Был теплый весенний день. Мне удалось сделать несколько неплохих снимков: архитектура центра, радостные студенты, безмятежные дамы с компактными собачками, колоритные продавцы знаменитого вина, будто специально для туристов приодевшиеся в фартуки... Одним словом, я блаженствовал.
Поэтому, когда, прерывая мое механистическое шествие к вокзалу, из-за плеча раздался голос: «Месье, не согласитесь ли вы принять участие в нашем исследовании?», я как-то по инерции согласился. Передо мной стоял скромный, но, судя по блеску глаз, весьма целеустремленный молодой человек лет двадцати (ровесник моего второго сына) с охапкой бумаг и толстой шариковой ручкой. Порядочность не позволяла вводить юношу в заблуждение: «Я—не француз. Я—русский, который находится здесь случайно и просто коллекционирует впечатления». «Ничего страшного,—последовал ответ.—Думаю, моему наставнику ваши суждения будут весьма интересны».
Оказалось, что Адриан Деспрэ (так звали юношу)—ученик местного сельскохозяйственного института ENITA, который пытается понять, до какой степени беспокоят современных людей изменения в глобальном климате. Мы сели на лавочку, и я скрупулезно начал заполнять длинный вопросник, периодически заискивая перед его составителями: «Ничего, если буду совсем пессимистичным?» Мальчик отвечал, что «ничего», хотя, кажется, хотел сделать из меня хотя бы умеренного оптимиста.
Когда все таблицы получили свои галочки, я спросил Адриана, что думает он не о мировом климате, а о моей стране. Молодой человек не возражал быть взаимно опрошенным и неожиданно предстал в качестве философа. «Знаете,—сказал он,—меня беспокоит, что ничего не меняется—в глобальном смысле. Вот приняли мы, скажем, Польшу в Европейский союз. И что? Все равно всем там рулит наш западный большой бизнес. И зарплаты в этой Польше по-прежнему меньше, чем в Старом Свете. Но мы же обязаны наглядно улучшить жизнь ее жителей!»

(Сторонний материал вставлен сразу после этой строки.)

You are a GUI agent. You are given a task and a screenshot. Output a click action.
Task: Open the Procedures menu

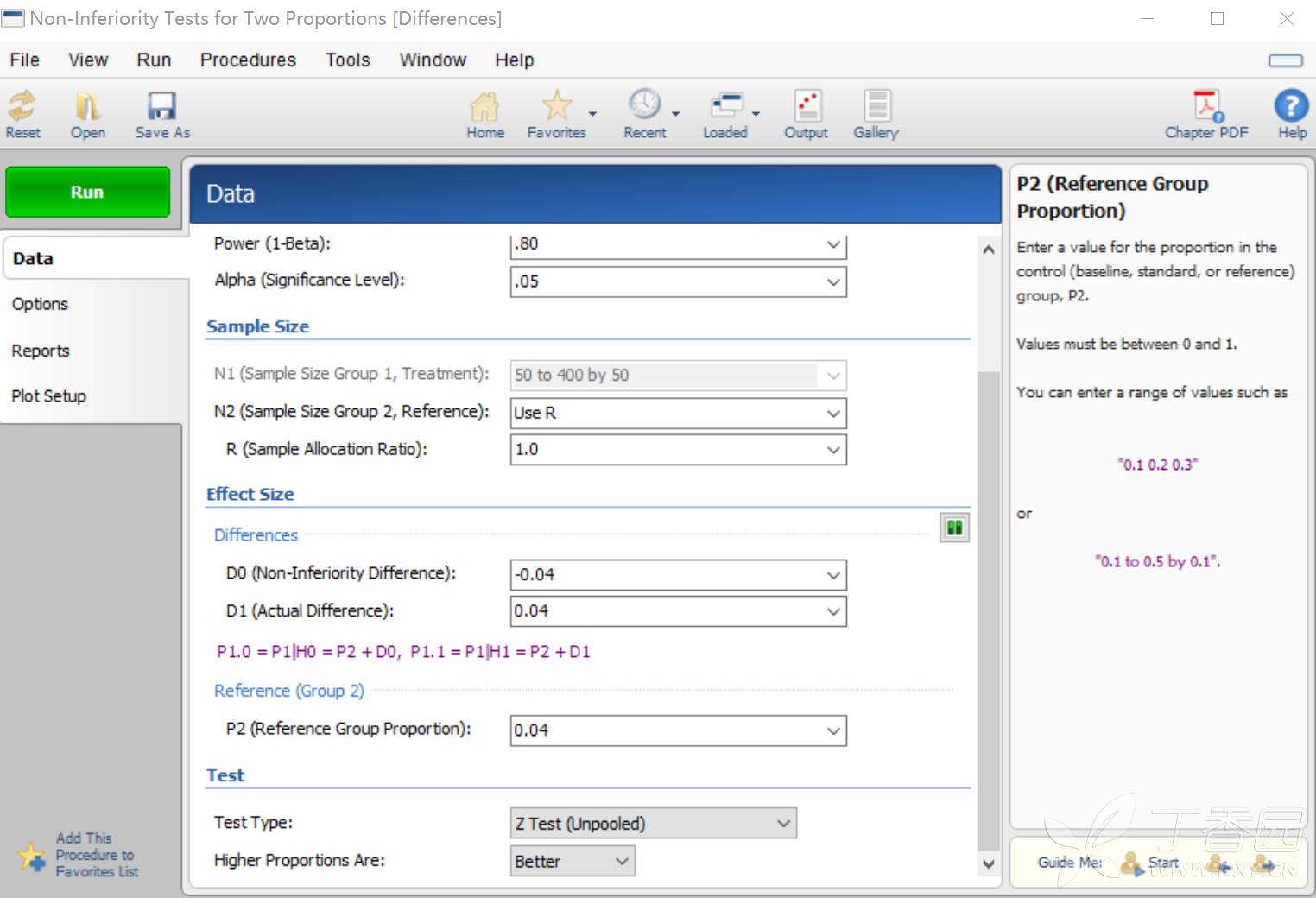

Я согласно кивал, а фантазии Адриана растекались вширь. «Мы должны интегрировать в Европу и Россию,—героически настаивал он.—Я не боюсь этого, хотя ваша страна и поделена между очень богатыми и очень бедными. Задумайтесь, ведь расстояние между Парижем и Москвой всего-то 5 тысяч километров (на самом деле чуть больше 3 тысяч.—Д В.)! Гораздо больше я боюсь Турции».
— Из-за мусульман?
— Нет. Мусульмане здесь ни при чем,—сказал политкорректный юноша (показалось, что ничего другого он и не мог сказать).
— А из-за чего?
— Вы что, не знаете—часть турок нам объявила джихад?
Об этом я действительно ничего не знал. Но, полагаю, не знал и никто другой, потому что никакой джихад даже самые агрессивные турки европейцам пока не объявляли.
— Сложно все будет,—констатировал Адриан, не дождавшись от меня ответа.
Я не ожидал от юноши такого брожения ума, но почему-то не стал вести с ним разъяснительных бесед. «Ну и пусть беспокоится»,—подумал я, так и не решив, какое вино везти в подарок московскому другу: то ли из района Сент-Эстеф, рекомендованного местными, то ли из более привычного Сент-Эмильон.